Informazione – La specie mai estinta dei cronisti spioni
La cronaca non scritta, quella che sta dietro le notizie, manipolate o censurate, è certamente la più interessante per cogliere qualche brandello di una verità che spesso l’informazione nasconde. Solo che generalmente devono passare anni, decenni, per vedere aprire qualche spiraglio, come è accaduto col recentissimo libro “Petrolio e politica”, scritto da Mario Almerighi, uno dei tre “pretori d’assalto” (gli altri erano Carlo Brusco e Adriano Sansa) che da Genova fecero scoppiare nel 1973 lo scandalo dei petroli, il padre di tutte le tangentopoli.
Credevamo di sapere tutto o quasi di quella brutta pagina di oltre 30 anni fa, le pesanti intimidazioni dei superiori gerarchici ai tre magistrati, l’incontro con Pertini nella stireria del suo appartamento di Montecitorio (l’unico locale non infestato da microspie), la rituale avocazione a Roma, nel “porto delle nebbie” delle inchieste giudiziarie scomode, fino al colpo di spugna della commissione parlamentare inquirente, quella che avrebbe dovuto processare i ministri coinvolti e li mandò assolti. Non conoscevamo invece “la pagina poco onorevole scritta nell’occasione da alcuni giornalisti genovesi”, come ha detto l’autore presentando il libro.
Si riferiva alle concitate telefonate (puntualmente intercettate dagli investigatori) tra un giornalista e il segretario generale di Garrone per metterlo a parte, per primo delle gravi notizie giunte in redazione, secondo del suo intervento per ribaltare -con la supervisione del direttore- il senso dell’articolo scritto da “quegli imbecilli e faziosi di cronisti”; e infine per esprimere pesanti giudizi non solo su “quei pretori di m…”, ma soprattutto sui colleghi di altri giornali colpevoli di fare il loro mestiere e non i lacché.
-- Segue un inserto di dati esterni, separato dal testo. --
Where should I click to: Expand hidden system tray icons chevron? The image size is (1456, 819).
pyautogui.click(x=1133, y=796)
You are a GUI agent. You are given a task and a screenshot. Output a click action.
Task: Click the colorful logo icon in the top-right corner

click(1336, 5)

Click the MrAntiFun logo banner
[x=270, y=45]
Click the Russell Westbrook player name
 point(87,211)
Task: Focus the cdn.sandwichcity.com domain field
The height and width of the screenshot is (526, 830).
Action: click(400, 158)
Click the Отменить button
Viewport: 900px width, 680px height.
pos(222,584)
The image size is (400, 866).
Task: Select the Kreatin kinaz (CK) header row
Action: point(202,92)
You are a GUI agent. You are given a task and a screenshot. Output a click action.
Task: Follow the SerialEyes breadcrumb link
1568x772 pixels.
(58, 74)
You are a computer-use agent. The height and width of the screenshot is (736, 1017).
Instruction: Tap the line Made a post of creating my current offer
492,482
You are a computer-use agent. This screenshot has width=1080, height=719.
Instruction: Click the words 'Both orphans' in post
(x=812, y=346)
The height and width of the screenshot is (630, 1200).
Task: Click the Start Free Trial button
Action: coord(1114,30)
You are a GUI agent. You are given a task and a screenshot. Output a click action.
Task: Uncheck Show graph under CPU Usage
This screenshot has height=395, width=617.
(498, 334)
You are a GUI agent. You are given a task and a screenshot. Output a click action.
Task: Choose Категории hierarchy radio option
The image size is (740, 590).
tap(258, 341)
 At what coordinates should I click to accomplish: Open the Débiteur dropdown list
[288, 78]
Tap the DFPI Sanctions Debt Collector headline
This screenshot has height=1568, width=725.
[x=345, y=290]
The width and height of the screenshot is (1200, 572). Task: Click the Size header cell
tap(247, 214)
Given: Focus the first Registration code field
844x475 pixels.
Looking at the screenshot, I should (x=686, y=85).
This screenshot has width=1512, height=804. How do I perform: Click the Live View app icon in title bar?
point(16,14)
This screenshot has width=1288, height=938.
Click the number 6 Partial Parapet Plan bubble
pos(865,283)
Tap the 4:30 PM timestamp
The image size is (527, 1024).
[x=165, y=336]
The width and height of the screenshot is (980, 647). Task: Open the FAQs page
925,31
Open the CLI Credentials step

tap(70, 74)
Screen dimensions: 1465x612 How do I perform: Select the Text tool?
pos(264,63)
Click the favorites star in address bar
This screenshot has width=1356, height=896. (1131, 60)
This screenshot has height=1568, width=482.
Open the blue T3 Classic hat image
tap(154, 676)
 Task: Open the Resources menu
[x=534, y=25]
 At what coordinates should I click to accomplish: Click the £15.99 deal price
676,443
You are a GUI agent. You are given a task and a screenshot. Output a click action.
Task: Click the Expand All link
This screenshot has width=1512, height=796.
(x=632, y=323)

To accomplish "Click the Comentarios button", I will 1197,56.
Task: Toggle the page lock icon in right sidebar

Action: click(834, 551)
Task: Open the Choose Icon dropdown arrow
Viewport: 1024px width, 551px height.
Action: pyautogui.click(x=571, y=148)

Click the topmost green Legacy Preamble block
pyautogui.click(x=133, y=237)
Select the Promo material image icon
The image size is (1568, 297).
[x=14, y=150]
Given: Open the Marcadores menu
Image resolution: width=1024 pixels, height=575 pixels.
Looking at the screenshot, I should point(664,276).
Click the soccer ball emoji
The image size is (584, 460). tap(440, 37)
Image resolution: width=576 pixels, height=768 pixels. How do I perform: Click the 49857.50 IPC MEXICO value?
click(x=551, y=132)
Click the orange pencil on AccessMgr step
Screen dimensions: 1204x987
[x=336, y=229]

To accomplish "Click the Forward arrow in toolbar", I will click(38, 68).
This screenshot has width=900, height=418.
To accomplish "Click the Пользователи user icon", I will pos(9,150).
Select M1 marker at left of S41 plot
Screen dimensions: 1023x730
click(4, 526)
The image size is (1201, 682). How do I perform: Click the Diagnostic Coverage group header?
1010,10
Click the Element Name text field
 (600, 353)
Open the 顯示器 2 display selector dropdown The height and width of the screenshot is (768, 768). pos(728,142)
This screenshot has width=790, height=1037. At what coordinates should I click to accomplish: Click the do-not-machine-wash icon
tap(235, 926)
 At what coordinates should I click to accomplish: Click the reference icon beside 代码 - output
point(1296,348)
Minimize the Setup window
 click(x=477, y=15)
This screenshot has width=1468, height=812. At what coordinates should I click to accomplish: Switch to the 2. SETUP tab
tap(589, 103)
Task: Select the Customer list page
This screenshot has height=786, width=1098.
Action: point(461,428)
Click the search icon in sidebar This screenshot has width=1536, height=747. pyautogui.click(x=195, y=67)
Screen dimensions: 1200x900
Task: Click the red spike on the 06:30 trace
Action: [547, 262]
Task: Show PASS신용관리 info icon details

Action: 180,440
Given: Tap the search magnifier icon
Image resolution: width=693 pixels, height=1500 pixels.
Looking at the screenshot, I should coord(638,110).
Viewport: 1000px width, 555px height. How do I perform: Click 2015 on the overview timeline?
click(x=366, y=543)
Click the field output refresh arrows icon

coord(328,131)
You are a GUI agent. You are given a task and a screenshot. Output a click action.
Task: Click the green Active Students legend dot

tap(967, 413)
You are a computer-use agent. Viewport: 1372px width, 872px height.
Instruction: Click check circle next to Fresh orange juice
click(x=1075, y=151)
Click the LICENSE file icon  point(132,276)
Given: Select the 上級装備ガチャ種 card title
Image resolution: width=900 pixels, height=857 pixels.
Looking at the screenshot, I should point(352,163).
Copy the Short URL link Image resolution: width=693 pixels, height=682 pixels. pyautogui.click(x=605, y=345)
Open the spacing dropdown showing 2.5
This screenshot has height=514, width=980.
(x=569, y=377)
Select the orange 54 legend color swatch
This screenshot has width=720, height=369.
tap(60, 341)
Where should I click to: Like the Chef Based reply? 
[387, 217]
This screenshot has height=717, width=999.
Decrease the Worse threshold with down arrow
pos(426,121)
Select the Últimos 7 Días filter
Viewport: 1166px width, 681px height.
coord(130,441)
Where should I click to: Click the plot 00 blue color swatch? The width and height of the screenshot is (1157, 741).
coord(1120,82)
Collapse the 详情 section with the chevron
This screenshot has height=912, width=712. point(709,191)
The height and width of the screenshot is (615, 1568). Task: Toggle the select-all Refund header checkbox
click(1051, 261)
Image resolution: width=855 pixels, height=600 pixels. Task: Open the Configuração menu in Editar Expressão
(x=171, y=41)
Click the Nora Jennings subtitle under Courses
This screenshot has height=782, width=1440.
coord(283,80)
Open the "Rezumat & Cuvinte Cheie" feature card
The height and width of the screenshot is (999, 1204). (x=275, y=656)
Comportamenti meschini ma isolati, eccezioni insomma? A memoria se ne potrebbero aggiungere altri, antichi e recenti: dal redattore di un quotidiano che, per solidarietà massonica, durante il caso Teardo telefonava al diretto interessato (anche allora registrato) informandolo di cosa stava preparando “quel comunista” che coordinava le puntate dell’inchiesta, alle analoghe spiate dall’interno della cronaca a un individuo dalla pistola facile, agente provocatore di professione, col risultato di mettere a rischio un altro giornalista, fino alle fresche performances del vicedirettore di Libero, al servizio del Sismi.
Insomma, cantucci sporchi non ne mancano nelle redazioni. Perché non fare i nomi? Pietà, solo pietà.